A new inductee not mentioned before, but in the collection for a while, Cnidoscolus chayamansa, a medicinal bush, small tree is now officially among the over One Hundred Club

On the medicinal, edible or poisonous side of plants let the record show that I may get on the subject in the future thanks to people researching and arriving to the blogs.

For example, Turnera subulata and Clitoria ternatea.  The flowers of one are edible and the other is medicinal.  The researchers are from Asia and apparently these species have some commercial importance. Your humble servant never thought of it, having to research and share whatever comes along in the future.

A pink Plumeria in the south garden moved to pot, along a Crinum asiaticum variegated.  Both showing signs of  leaf fungus disease that may be or not in the ground.  The second is looking better already, the other has no leaves.

4 Tithymaloides, 1 variegated, planted in Diva's Zen like water closet by the wall and 1 Pseuderantemun carruthersii was planted close by.

Two Hibiscus were relocated in the south garden.
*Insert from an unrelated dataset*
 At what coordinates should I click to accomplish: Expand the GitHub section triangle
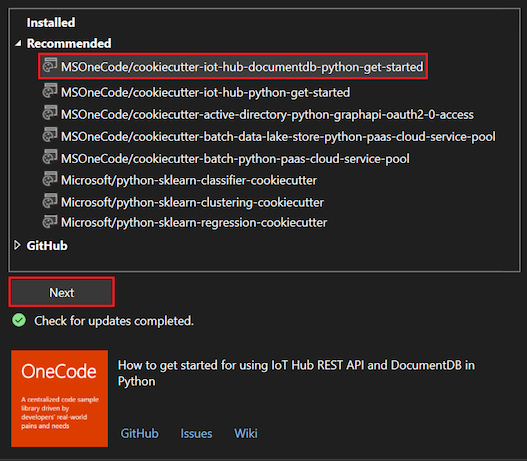pyautogui.click(x=17, y=245)
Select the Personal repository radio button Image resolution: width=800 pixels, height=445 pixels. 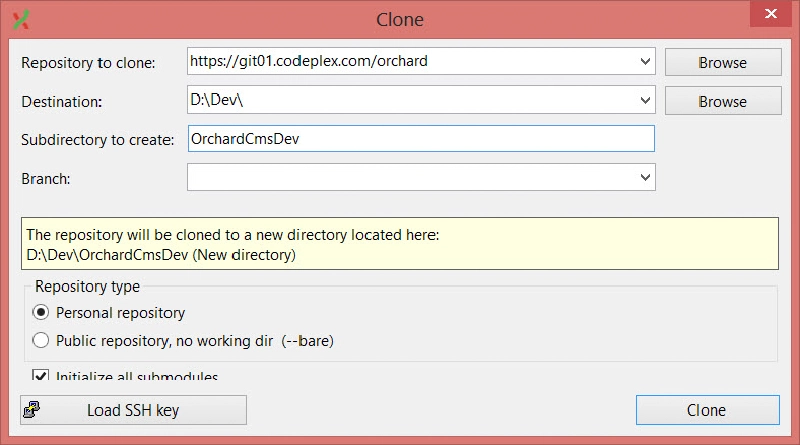41,312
One refuses to bloom and will certainly become a conversation piece. The other with light pink flowers went the opposite side south wise. 

The shadow created by the Passiflora edulis and Merremia quinquefolia on the property line iron fence,  forced the move.  Both were becoming crooked thanks to phototropism.  These vines appear in  photos to your right.

During the last 3 weeks the temperature has been an average of ten degrees lower than usual.  It has been great for people, the Flora/Fauna in me garden.

This reminds me that probably thanks to the pine needles and certainly to the apperance of that scary somewhat Bipalium Kewense, the numbers of snails and slugs dominant in the south/north garden has decreased to insignificant numbers considering the damage on leaves.  

Regarding this beautiful insect recently discussed in this here space, it is not the flat variety but the cylindrical species, more handsome in my opinion. Not only in anatomy, but in color.  If you want a peek go to youtube....with the botanical or Planarians, as the populace may know it.
 That is that.
  Apaga i vete.


  1. Me llama mucho la atención lo de las planarias, y después de lo que leí, si efectivamente me da miedo.

    Hasta pronto un abrazo.

  2. Thank you for the information, is always great getting to know more about plants.